How Companies Are Celebrating Women’s History Month
For 2023, the theme of “Celebrating Women Who Tell Our Stories” has been established by the National Women’s History Alliance (NWHA), formerly called the National Women’s History Project. According to the NWHA, the theme encourages “recognition of women, past and present, who have been active in all forms of media and storytelling including print, radio, TV, stage, screen, blogs, podcasts, and more.”
- TreviPay, a payments and invoicing platform, is hosting a two-hour virtual and in-person event called “Finding Your Seat at the Table in a Hybrid Workplace,” which is open to all employees and aimed to create a community of allies across all genders. Teresa Cain, director of product and UX design and lead for TreviPay’s Women in IT DE&I division, says the topic was chosen because of its DEI theme for the year: “you belong.” She says she and her team want to “make sure every employee feels empowered to belong at the table, and not just in finding your own seat but bringing others to the table with you.”
- Reverb, a people operations consulting company, is hosting an inclusive leadership speaking series. Scheduled for Women’s History Month is guest speaker Ruchika Tulshyan, author of “Inclusion on Purpose: An Intersectional Approach to Creating a Culture of Belonging at Work.” The company also plans on having an informal event for women team members, vendors, sponsors, and clients, intended to build connections while enjoying food and drinks prepared by an AAPI women-owned caterer. Reverb’s CEO and founder Mikaela Kiner is participating in speaking events throughout the month and says, “I’ve found that women are inspired when they share their stories as well as techniques for how to support each other.”

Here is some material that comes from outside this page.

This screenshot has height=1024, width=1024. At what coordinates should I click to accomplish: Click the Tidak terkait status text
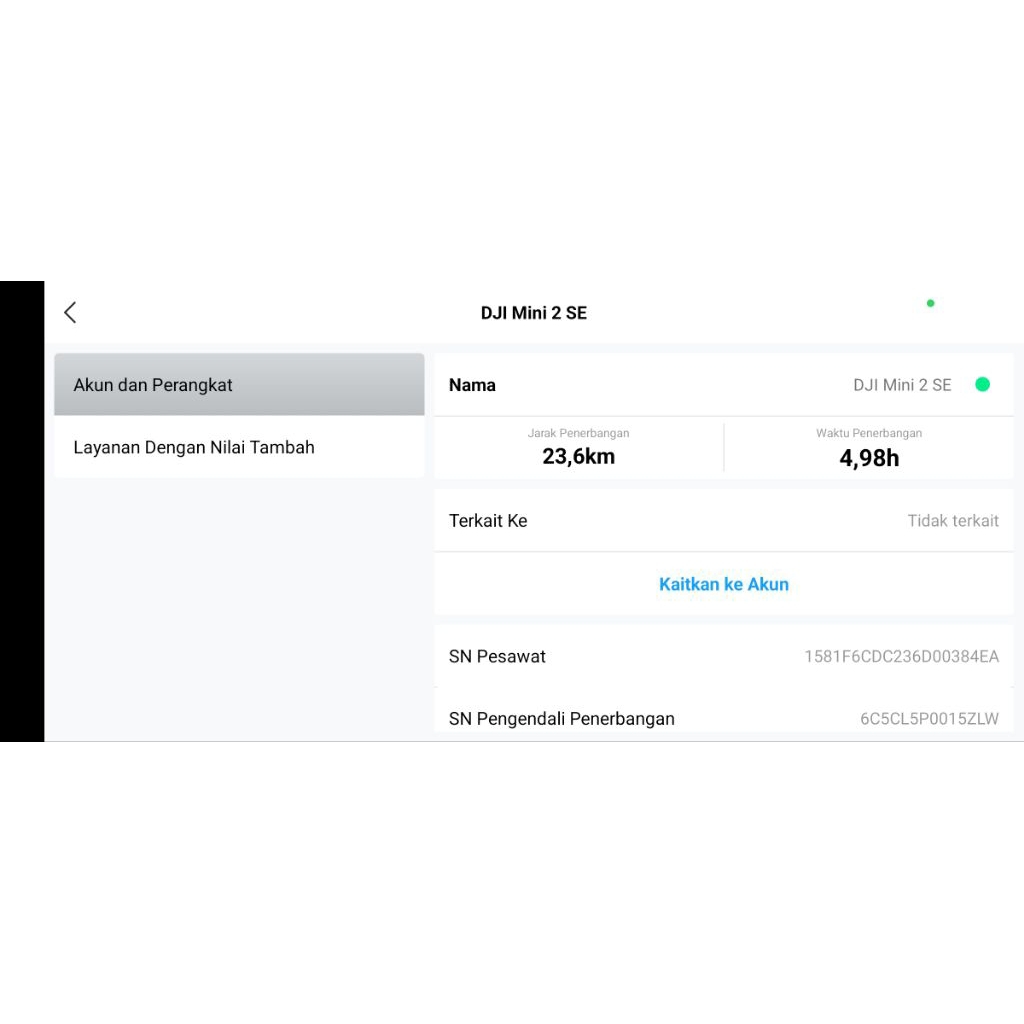click(953, 520)
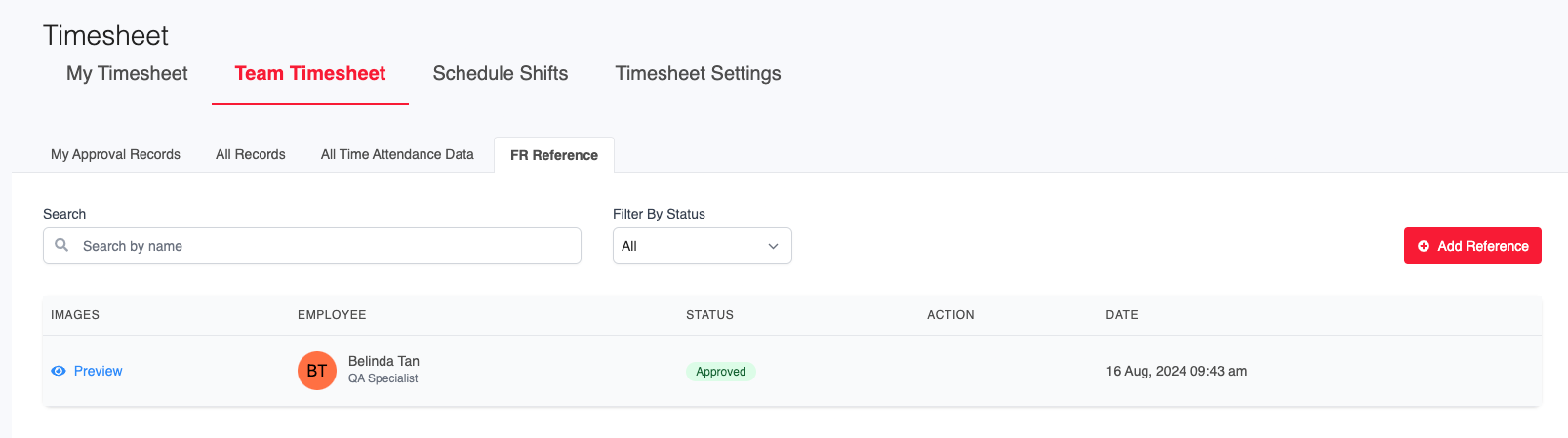Image resolution: width=1568 pixels, height=438 pixels.
Task: Select the FR Reference sub-tab
Action: (554, 155)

- Brooks Kushman, an IP solutions company, shared on LinkedIn that it launched Women’s History Month with a panel discussion featuring several of its women leaders who “talked about how the firm has evolved over the years, what their respective career journeys looked like, and what mentors influenced that journey.”

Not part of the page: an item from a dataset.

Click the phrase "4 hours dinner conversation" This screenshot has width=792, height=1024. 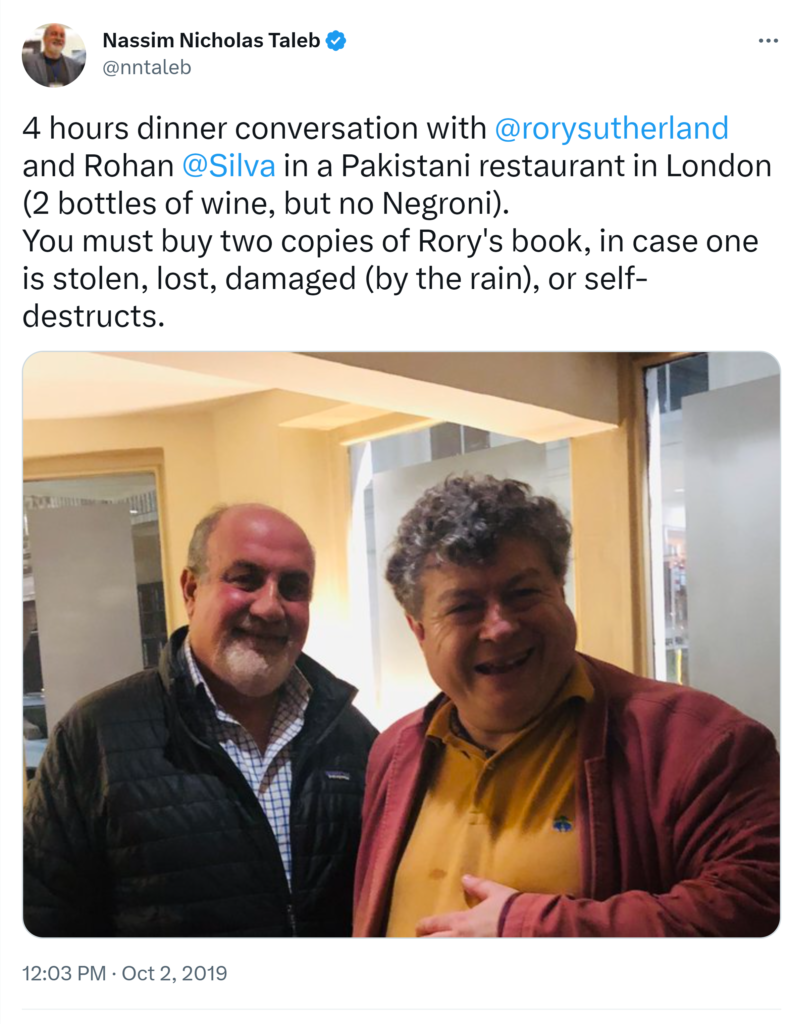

- CDW, a technology products and services provider, plans to celebrate its women employees by spotlighting their stories throughout the month. Additionally, the Women’s Opportunity Network employee resource group is to host a professional development event for employees on “how to be a self-promoter.”
- At MedPro Healthcare Staffing, a staffing agency for travel nurses and allied health professionals, VP of talent and marketing Stacey Edwards kicked off the month with a TikTok to discuss how women can support other women.
- Among the stories shared of KPMG’s women employees to celebrate this year’s Women’s History Month, the professional services firm posted a video on LinkedIn that highlights “thoughts on resilience, self-advocacy, and the advice that they would give to their younger selves.”